At the core of REDSEL is a redundant system architecture with active load balancing between two high-voltage batteries, ensuring even load distribution and significantly increasing operational reliability. This is complemented by the development of a power electronics converter with multiple inputs that, due to an innovative magnetic integration concept, is particularly compact, efficient and space-saving. Technologically, the project used the newest semiconductor solutions: on the high-voltage side, 750V silicon carbide MOSFETs (CoolSiC™) were used, and on the low-voltage side, 30V OptiMOS-7 devices were employed for the first time, offering significant efficiency advantages over previous 40-V solutions, with improved electrical system specifications in modern electric vehicles enabling the safe use of these early development prototypes.

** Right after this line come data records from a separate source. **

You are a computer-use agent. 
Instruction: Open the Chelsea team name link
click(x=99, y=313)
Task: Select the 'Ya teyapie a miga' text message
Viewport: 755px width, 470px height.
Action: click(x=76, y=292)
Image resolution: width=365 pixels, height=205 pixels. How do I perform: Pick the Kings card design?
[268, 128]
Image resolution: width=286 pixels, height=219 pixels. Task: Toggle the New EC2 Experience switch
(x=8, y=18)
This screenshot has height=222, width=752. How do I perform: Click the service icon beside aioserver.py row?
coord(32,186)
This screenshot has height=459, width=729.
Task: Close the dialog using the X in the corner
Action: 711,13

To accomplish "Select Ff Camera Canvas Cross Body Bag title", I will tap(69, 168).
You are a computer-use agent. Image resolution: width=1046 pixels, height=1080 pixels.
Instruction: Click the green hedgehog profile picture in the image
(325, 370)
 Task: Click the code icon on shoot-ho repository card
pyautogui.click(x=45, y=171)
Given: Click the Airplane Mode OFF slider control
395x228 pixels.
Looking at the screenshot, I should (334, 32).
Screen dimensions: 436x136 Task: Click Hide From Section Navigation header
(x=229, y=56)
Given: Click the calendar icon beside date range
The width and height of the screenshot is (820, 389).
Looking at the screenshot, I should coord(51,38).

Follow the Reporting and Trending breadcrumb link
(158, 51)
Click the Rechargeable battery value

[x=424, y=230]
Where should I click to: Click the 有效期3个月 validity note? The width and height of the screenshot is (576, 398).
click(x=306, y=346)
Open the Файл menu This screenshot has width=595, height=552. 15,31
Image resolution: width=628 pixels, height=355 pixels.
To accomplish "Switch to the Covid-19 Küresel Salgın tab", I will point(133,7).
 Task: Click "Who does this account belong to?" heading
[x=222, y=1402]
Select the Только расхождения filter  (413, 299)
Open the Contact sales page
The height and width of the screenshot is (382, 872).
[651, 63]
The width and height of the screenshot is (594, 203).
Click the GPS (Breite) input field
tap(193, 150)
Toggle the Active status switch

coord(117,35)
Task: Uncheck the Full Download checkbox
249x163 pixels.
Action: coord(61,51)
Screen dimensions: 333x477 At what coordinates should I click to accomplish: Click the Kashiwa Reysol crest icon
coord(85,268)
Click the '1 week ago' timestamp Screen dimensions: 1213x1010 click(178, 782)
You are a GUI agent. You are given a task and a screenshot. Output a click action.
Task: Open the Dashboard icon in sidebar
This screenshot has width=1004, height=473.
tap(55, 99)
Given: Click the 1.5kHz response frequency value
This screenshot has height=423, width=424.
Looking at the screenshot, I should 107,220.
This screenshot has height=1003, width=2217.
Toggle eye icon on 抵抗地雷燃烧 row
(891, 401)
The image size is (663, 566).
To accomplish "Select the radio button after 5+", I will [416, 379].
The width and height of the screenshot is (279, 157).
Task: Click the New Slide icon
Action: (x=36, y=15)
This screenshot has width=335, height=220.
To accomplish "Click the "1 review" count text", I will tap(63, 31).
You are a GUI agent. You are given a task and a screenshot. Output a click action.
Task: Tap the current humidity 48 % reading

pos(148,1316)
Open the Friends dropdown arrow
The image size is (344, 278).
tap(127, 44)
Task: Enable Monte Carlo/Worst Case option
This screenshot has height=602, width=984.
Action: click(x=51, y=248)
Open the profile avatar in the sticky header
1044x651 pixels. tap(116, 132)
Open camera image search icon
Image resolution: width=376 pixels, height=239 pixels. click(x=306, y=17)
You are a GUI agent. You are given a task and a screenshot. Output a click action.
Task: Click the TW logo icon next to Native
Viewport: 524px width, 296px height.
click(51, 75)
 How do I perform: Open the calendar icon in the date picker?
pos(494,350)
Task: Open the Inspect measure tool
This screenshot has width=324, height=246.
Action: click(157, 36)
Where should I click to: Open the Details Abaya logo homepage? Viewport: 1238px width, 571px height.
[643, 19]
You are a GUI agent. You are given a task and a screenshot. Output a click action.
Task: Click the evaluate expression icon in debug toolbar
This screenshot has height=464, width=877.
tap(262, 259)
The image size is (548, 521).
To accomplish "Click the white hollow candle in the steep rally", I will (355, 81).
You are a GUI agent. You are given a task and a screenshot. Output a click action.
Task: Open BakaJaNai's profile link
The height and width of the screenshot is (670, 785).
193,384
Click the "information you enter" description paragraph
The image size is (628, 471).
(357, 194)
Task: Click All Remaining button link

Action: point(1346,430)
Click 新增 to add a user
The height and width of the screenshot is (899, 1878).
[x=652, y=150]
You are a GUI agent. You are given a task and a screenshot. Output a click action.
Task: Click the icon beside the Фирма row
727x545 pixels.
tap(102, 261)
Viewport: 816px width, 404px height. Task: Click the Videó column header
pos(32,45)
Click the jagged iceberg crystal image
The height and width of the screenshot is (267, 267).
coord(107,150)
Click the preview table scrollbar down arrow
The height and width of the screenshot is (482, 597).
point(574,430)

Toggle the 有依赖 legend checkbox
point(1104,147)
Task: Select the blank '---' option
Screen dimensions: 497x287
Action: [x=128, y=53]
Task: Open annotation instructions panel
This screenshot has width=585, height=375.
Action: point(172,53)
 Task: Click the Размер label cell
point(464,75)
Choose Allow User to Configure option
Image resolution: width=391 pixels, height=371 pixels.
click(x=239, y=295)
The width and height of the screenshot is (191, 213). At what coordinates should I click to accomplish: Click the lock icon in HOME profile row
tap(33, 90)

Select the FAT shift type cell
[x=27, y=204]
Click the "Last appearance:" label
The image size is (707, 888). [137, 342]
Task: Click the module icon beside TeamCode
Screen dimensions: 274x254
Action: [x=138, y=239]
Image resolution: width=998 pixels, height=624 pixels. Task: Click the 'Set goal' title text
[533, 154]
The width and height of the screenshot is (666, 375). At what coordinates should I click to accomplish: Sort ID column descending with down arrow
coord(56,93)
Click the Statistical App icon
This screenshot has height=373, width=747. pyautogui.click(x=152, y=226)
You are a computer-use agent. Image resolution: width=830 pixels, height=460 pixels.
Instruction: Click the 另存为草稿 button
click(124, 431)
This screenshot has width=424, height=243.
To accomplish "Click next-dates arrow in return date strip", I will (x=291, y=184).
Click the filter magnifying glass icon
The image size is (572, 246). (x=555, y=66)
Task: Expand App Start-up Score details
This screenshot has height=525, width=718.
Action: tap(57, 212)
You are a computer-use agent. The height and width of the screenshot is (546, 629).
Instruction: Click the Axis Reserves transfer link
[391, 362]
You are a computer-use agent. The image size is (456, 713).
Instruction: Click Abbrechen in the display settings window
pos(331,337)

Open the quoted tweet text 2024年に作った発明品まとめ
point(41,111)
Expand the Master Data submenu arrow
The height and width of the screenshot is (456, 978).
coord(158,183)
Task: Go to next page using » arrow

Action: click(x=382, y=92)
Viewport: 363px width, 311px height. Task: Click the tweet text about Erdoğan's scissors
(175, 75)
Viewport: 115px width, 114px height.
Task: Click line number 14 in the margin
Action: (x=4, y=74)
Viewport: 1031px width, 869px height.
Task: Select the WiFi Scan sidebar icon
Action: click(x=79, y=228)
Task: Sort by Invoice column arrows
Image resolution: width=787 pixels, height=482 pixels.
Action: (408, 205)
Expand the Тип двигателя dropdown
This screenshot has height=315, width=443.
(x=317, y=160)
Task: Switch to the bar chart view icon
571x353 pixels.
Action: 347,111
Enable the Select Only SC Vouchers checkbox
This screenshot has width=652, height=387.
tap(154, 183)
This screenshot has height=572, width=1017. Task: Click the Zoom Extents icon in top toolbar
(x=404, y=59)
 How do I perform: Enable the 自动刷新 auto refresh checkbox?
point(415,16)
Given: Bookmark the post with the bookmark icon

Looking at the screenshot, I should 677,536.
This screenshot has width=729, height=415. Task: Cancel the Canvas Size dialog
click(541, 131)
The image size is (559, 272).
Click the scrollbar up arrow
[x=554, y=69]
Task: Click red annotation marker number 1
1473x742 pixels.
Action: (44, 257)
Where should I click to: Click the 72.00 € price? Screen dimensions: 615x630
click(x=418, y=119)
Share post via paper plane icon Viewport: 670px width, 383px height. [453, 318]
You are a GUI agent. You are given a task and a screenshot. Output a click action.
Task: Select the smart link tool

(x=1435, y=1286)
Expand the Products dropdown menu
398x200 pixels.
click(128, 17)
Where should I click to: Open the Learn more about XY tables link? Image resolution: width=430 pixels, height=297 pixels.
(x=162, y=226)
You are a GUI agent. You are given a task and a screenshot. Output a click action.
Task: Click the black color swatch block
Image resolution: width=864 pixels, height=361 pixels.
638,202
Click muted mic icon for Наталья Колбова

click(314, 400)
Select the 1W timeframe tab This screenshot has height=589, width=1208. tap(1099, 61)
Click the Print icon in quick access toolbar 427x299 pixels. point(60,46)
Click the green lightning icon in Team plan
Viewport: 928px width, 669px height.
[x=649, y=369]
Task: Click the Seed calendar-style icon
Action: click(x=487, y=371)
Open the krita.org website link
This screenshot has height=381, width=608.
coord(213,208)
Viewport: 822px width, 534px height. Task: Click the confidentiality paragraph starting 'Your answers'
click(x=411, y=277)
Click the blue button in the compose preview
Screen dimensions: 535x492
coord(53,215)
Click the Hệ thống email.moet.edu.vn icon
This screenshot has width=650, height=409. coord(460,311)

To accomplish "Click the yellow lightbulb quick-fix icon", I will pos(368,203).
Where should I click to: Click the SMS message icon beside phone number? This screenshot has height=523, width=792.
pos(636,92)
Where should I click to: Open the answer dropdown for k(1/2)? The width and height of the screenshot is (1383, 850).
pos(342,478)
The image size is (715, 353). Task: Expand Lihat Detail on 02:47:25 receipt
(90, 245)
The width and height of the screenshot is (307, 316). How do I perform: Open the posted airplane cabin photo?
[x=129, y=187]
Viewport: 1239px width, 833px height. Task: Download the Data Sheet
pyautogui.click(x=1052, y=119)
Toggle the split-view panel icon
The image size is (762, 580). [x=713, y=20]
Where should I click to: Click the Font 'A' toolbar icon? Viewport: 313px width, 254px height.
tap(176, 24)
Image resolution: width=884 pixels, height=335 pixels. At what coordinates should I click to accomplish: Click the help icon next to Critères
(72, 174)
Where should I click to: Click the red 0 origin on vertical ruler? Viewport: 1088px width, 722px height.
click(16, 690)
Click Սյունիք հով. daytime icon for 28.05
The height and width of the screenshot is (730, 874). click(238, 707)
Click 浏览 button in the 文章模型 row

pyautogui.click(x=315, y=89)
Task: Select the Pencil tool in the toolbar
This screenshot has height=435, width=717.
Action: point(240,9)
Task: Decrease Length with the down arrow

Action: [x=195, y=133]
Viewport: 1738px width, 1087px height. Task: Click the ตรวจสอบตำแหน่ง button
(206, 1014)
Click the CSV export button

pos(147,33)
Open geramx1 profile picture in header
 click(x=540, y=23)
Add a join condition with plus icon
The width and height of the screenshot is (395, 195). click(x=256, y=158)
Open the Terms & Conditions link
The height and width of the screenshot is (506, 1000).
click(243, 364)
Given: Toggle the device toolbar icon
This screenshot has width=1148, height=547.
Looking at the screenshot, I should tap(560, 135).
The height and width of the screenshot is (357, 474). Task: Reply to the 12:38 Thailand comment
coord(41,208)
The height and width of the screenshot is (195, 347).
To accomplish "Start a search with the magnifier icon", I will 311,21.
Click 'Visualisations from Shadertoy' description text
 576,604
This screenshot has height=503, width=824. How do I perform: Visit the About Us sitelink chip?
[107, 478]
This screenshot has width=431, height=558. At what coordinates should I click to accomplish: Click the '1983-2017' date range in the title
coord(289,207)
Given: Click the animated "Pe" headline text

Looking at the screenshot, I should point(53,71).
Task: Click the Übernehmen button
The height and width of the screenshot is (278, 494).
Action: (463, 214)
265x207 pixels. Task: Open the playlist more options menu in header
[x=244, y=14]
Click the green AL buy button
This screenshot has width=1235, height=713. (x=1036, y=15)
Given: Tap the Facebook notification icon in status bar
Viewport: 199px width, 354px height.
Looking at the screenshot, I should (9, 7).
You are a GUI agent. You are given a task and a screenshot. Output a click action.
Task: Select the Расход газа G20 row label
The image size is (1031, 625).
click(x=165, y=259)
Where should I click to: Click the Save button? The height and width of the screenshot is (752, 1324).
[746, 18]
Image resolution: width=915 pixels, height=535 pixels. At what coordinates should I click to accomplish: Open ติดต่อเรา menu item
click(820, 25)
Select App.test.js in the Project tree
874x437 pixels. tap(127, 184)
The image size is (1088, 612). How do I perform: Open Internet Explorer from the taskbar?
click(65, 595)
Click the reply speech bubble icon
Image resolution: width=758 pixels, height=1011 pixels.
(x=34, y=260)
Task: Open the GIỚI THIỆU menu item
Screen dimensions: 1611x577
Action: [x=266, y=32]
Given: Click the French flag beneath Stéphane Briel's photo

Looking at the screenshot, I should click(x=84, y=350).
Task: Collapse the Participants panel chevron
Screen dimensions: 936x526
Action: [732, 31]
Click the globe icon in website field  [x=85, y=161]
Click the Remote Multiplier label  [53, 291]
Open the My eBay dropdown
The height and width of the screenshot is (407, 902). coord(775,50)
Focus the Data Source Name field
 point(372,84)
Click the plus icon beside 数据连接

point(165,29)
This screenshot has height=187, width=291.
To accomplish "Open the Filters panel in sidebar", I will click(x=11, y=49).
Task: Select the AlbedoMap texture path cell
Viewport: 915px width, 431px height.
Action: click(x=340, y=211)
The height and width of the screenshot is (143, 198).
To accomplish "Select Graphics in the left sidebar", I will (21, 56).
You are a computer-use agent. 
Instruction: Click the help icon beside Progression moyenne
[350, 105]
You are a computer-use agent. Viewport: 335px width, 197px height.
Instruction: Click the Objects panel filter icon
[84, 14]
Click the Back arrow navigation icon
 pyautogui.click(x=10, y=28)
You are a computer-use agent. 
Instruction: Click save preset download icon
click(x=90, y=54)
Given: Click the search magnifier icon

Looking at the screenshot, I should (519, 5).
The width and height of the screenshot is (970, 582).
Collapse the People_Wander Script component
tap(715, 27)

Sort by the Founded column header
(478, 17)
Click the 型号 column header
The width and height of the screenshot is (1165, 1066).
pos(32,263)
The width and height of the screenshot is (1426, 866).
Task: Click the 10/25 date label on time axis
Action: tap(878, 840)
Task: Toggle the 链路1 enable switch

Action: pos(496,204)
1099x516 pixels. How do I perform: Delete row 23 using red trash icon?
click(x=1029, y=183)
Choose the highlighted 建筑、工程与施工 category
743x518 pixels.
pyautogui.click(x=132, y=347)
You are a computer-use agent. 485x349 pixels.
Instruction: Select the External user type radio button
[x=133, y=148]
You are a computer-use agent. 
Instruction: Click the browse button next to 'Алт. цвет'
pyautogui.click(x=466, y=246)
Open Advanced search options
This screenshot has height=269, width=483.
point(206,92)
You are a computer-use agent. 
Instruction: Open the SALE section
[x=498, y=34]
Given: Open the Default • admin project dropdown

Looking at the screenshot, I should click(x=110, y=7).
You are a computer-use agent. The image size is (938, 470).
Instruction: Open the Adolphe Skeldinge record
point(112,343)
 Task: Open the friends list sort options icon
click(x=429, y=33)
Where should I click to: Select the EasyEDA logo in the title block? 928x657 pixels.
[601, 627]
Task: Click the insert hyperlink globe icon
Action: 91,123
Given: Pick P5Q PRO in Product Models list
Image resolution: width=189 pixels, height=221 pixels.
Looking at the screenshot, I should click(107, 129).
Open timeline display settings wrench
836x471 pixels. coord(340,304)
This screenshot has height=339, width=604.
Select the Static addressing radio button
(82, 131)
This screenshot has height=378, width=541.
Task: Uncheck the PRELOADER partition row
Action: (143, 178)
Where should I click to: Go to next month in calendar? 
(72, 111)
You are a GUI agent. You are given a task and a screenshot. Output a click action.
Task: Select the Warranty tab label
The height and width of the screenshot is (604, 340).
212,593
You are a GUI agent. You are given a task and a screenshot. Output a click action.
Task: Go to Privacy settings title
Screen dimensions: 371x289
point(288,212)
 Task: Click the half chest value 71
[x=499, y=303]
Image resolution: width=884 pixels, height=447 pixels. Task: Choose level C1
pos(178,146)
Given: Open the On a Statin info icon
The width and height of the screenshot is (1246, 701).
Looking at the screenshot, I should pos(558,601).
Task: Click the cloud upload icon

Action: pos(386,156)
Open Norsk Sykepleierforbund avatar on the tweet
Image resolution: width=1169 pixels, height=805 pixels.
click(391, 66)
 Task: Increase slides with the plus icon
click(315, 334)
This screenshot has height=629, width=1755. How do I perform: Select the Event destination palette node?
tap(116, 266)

In addition, a new safety architecture for switching and shutdown functions was developed, replacing mechanical relays with semiconductor switches, thereby increasing reliability, reducing required installation space and weight, and enhancing the system's operational safety.
“REDSEL is an excellent example of how new, innovative system solutions can emerge through collaboration between academic and industrial partners. The system demonstrator developed for the project impressively demonstrates how new vehicle electrical architecture can be implemented more safely and scalable in the future,” emphasizes Ernst Katzmaier, project leader at Infineon Technologies Austria.